Leia Jeremias 31.31-34
O PROFETA JEREMIAS escreve a partir de um contexto social, político e espiritual estreito e escuro, como se tivesse caído em um poço úmido, cujo ar estivesse carregado com o peso do arrependimento. Suas palavras, a mensagem de Deus, combinam com esse tom. Leia qualquer parte da profecia de Jeremias e verá o tema: o fracasso do povo de Deus. Eles não conseguiram manter sua parte na aliança que Deus fizera com seu povo, e o jovem profeta transmite a resposta de Deus com uma força implacável. Logo no início, a primeira visão de Jeremias define o que se seguirá: “Do norte se derramará a desgraça sobre todos os habitantes desta terra” (Jeremias 1.14).
Assim como Moisés antes dele, Jeremias inicialmente protesta contra a obra que Deus o chamou a fazer, apontando a própria idade como algo que o desqualificava para a tarefa (Jeremias 1.6). Pelos relatos da tradição, Jeremias ouviu o chamado de Deus por volta de 627 a.C., o que o situa na casa dos 20 anos de idade quando o livro começa. E ele, por 40 anos, continua alertando sobre um desastre que virá do norte.

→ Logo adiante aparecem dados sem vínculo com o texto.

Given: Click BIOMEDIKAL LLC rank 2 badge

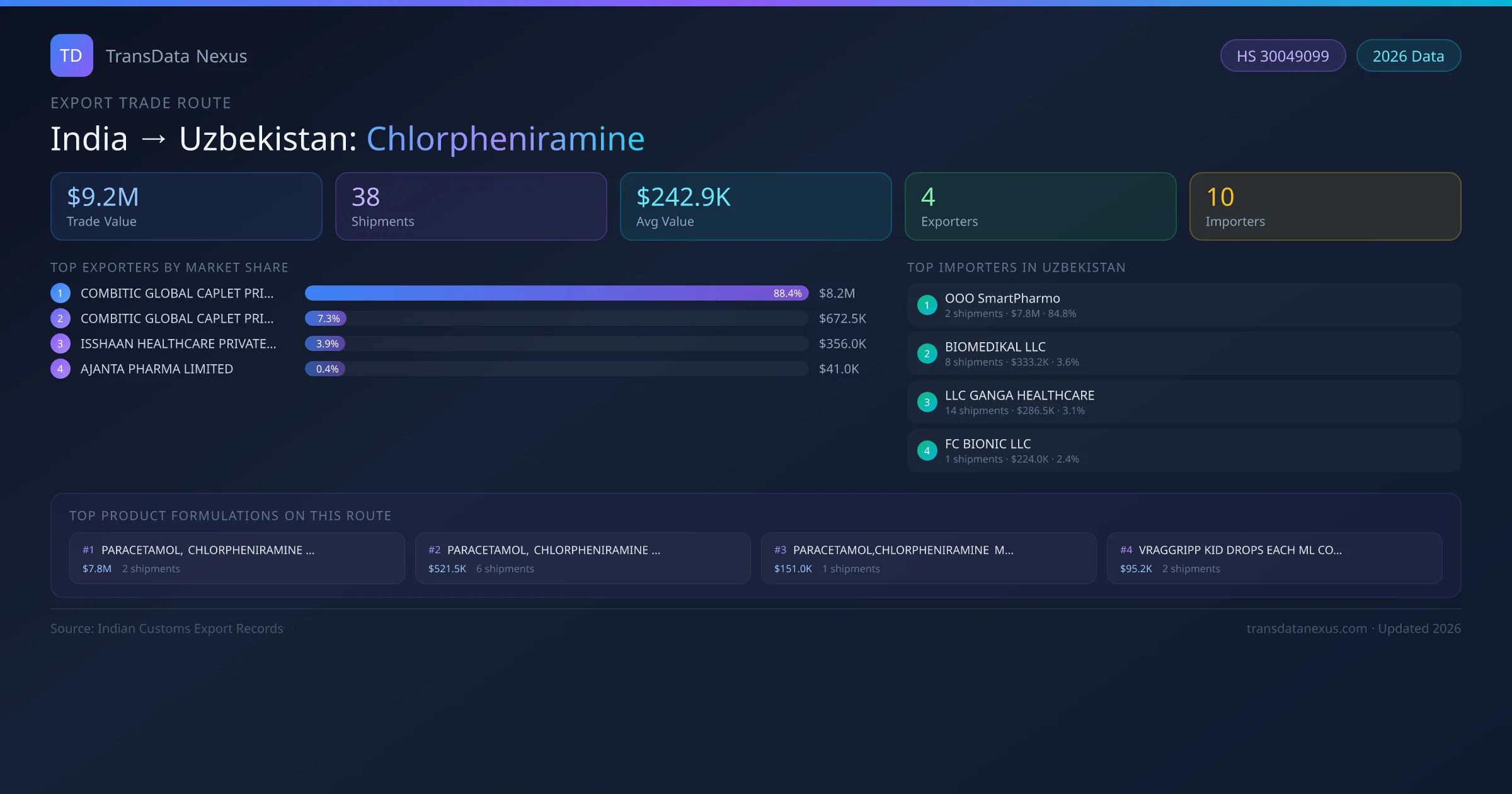Looking at the screenshot, I should tap(927, 354).
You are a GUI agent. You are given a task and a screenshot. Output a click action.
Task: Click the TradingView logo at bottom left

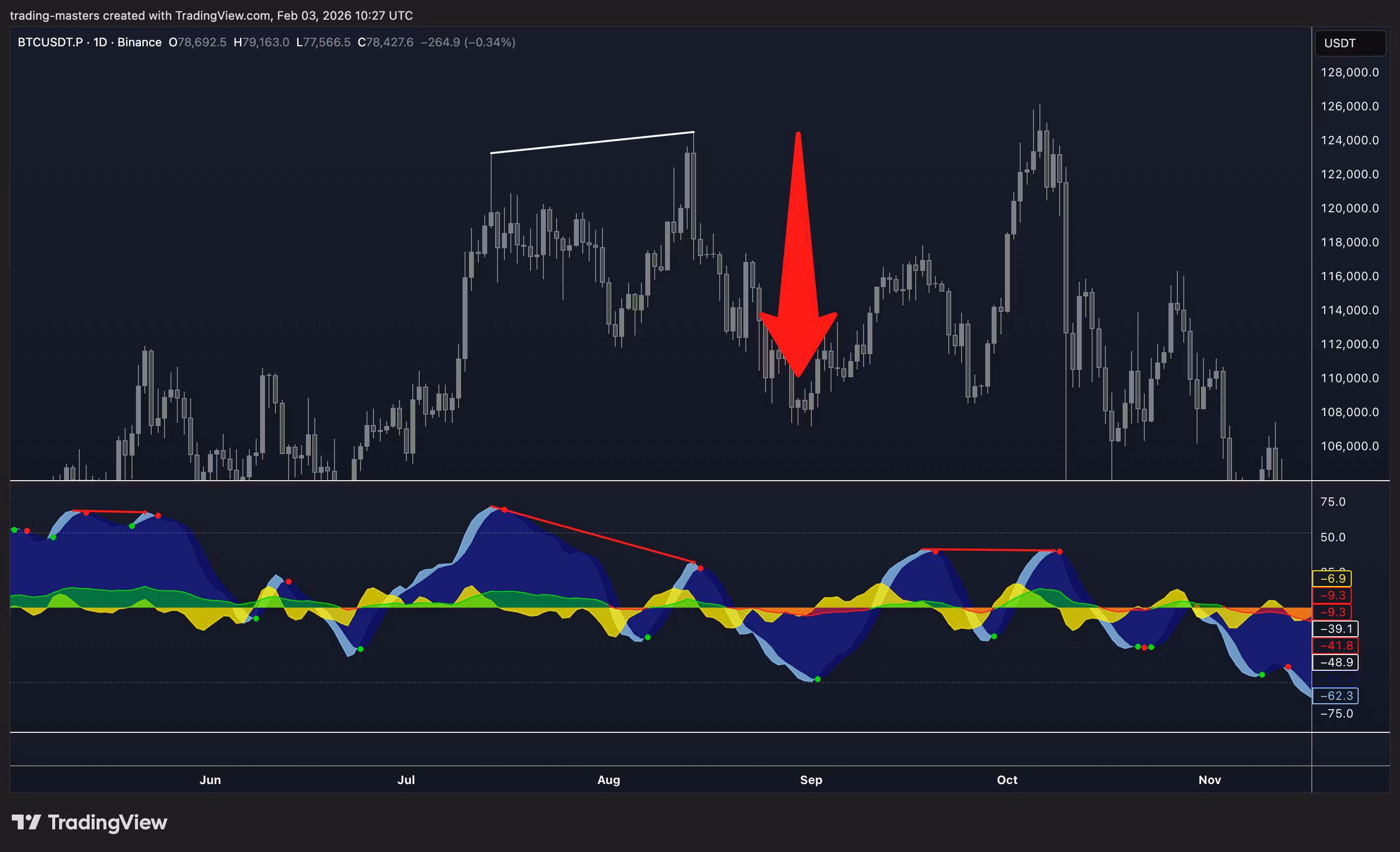(89, 822)
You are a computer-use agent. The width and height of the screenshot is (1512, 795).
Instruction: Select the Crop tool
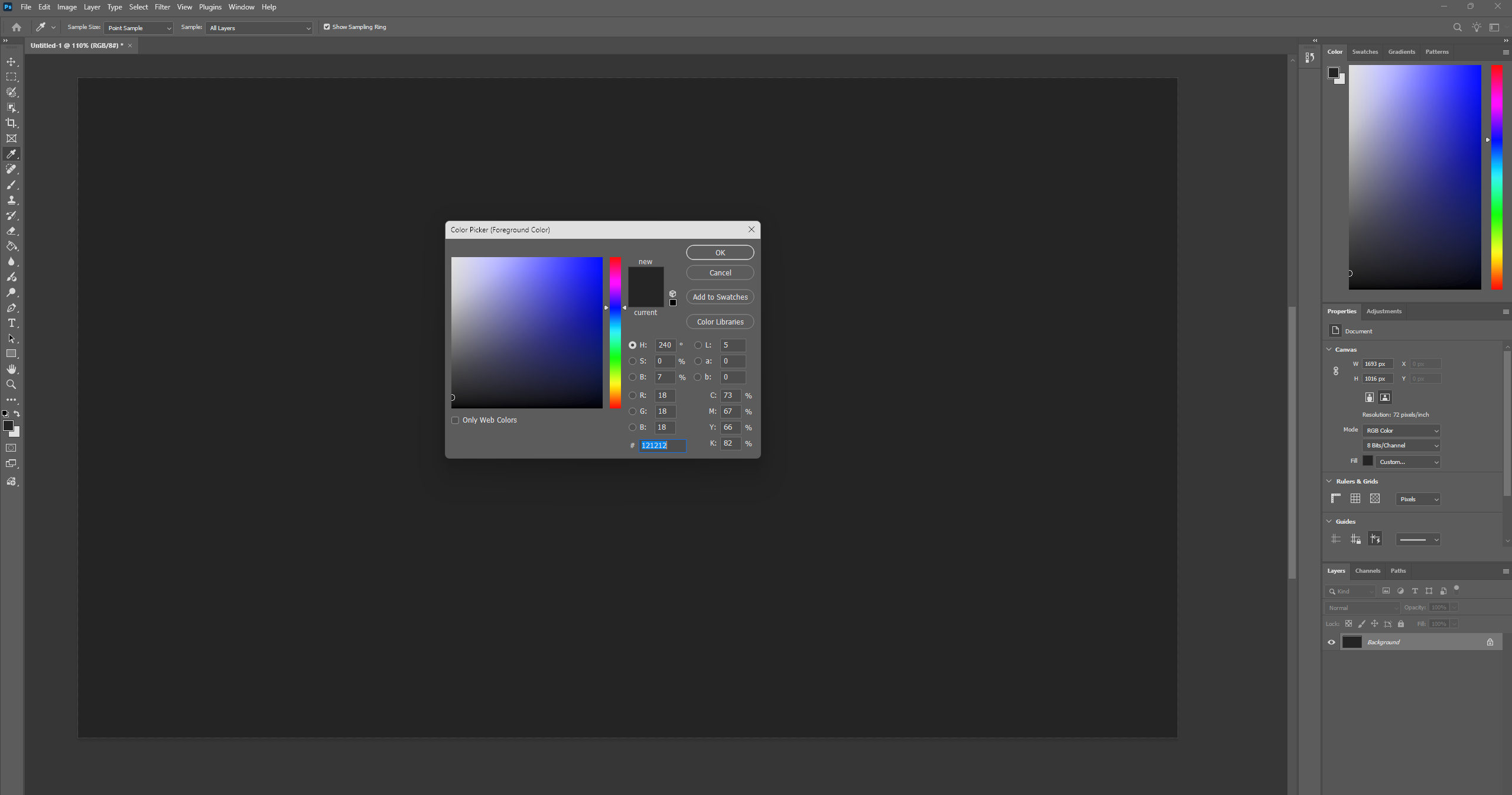click(x=11, y=123)

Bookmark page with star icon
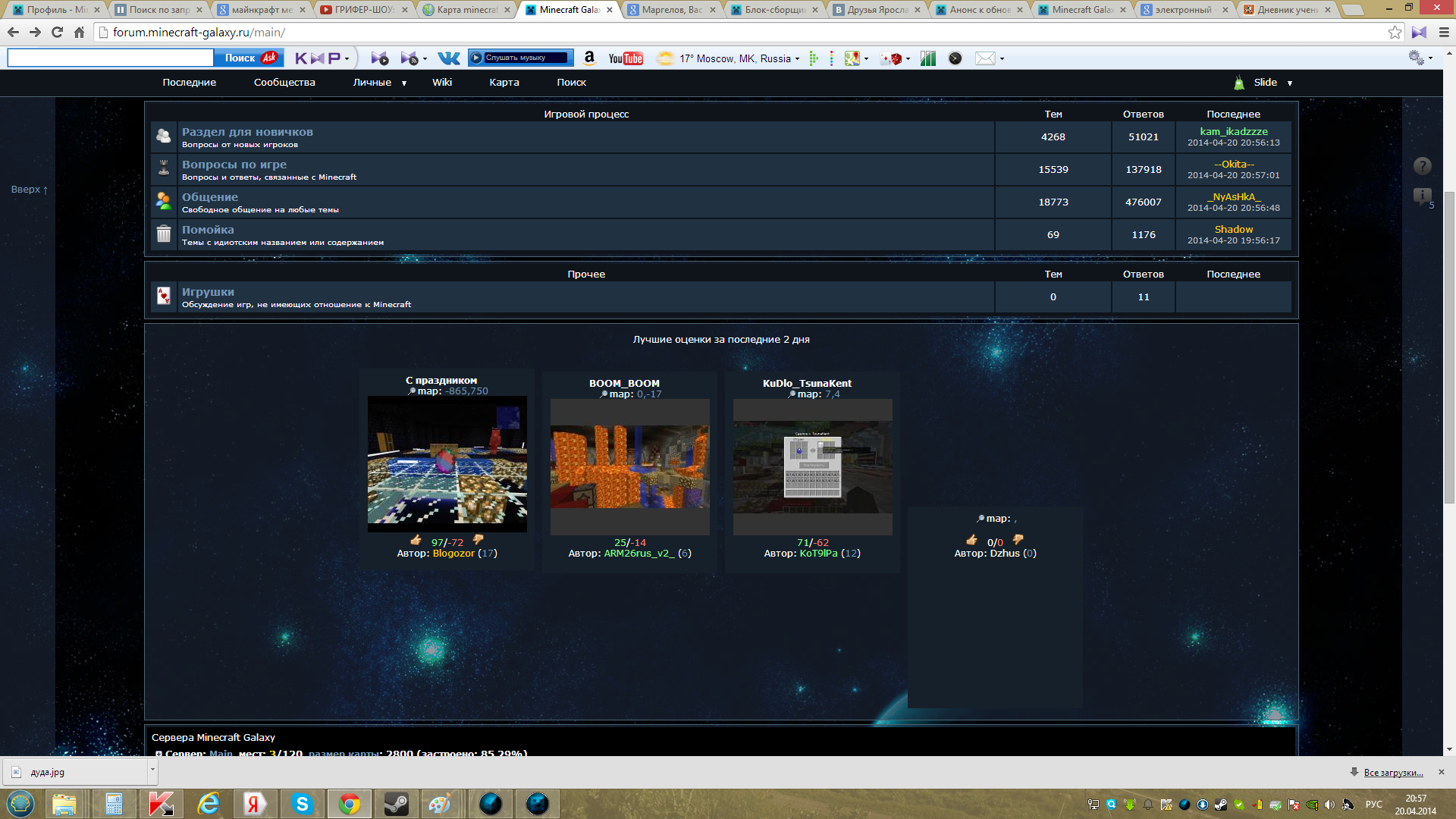(1395, 32)
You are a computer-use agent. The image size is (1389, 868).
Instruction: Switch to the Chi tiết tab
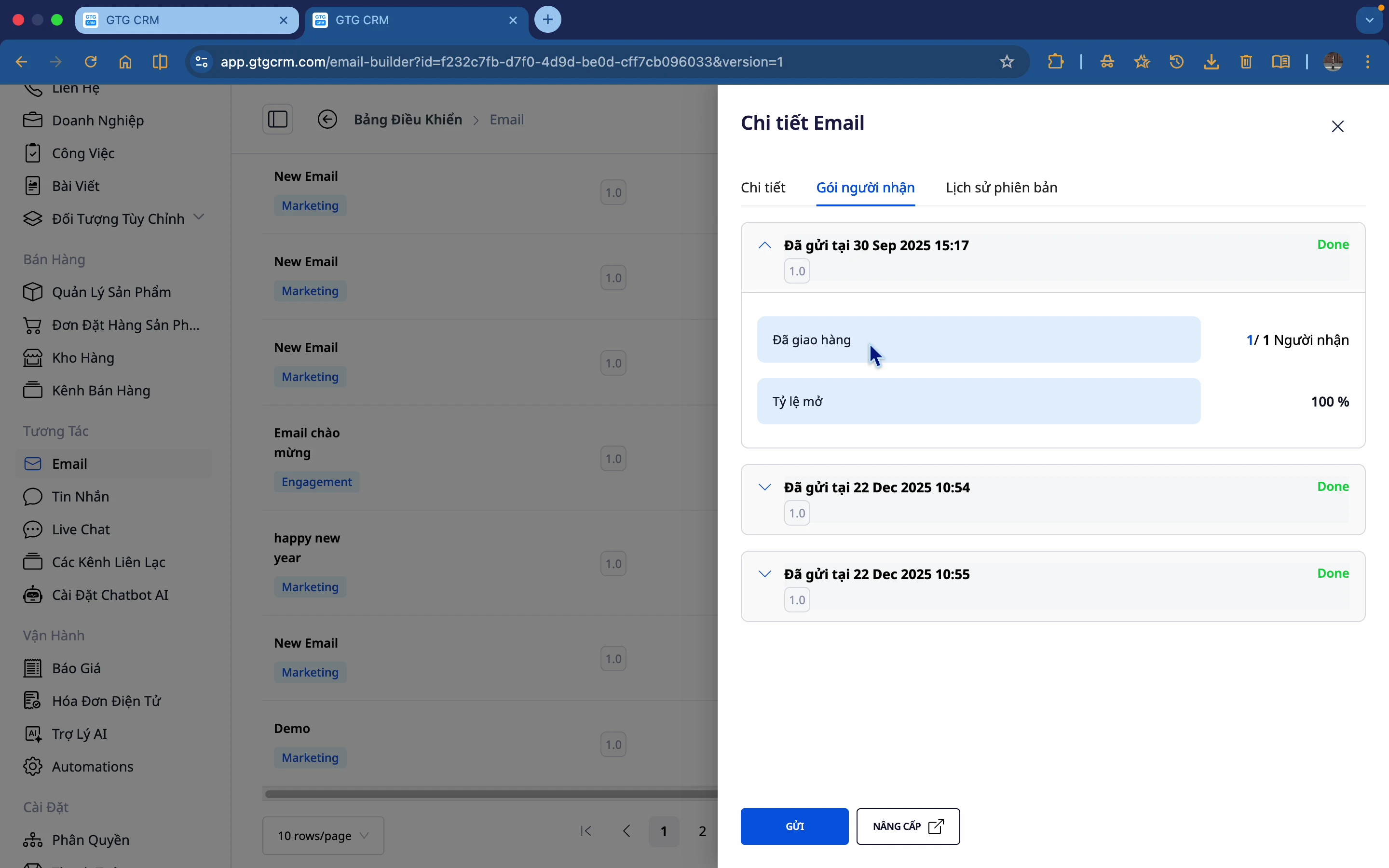763,188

Não muito diferente do tempo dos juízes, o povo de Deus está mais uma vez preso em um círculo vicioso, impulsionado por eles mesmos, de quebra de seus compromissos com Deus e de busca por vindicação e consolo em qualquer outro lugar [que não seja em Deus]. Jeremias traz notícias da ira de Deus e profetiza sobre as maneiras pelas quais o Senhor responderá à infidelidade do seu povo.
O desastre chega em 587 a.C., quando a Babilônia destrói Jerusalém, arrasando de forma rápida e fulminante o que vinha sendo erodido por séculos. Como uma inundação, o derramamento profetizado destrói a morada de Deus na terra de Israel — como se fosse um desfazimento da criação.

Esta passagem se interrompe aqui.